▶ **TASK INSTRUCTIONS**:
Retype the line containing "Task: Tap the" and each later line through the end of the listing, exactly as written, with no other lines.
####
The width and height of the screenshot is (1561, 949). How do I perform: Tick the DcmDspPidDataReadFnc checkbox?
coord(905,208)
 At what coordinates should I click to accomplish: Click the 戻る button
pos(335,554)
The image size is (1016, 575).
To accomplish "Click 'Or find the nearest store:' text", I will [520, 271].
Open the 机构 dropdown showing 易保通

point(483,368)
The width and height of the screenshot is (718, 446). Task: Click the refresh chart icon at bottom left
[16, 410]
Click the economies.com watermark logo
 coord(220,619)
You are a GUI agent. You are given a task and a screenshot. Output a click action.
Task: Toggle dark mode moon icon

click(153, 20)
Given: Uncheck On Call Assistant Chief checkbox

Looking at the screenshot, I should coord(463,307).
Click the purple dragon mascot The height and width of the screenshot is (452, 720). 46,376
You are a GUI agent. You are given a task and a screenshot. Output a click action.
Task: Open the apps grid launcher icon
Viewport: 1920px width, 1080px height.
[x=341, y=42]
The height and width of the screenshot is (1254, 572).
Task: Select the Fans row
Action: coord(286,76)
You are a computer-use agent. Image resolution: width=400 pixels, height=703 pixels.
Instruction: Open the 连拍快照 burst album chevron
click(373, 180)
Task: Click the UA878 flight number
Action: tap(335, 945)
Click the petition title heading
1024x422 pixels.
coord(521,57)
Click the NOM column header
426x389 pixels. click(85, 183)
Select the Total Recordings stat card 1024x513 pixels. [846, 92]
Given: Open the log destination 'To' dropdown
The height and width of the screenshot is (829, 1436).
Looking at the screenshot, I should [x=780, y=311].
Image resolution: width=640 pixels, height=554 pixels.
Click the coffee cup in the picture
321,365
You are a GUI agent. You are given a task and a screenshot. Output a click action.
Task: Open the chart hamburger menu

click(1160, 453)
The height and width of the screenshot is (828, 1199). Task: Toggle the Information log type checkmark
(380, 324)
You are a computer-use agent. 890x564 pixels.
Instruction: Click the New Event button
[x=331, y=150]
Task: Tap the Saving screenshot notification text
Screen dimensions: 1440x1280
####
▶ **TASK RESULT**:
Task: Tap the Saving screenshot notification text
Screen dimensions: 1440x1280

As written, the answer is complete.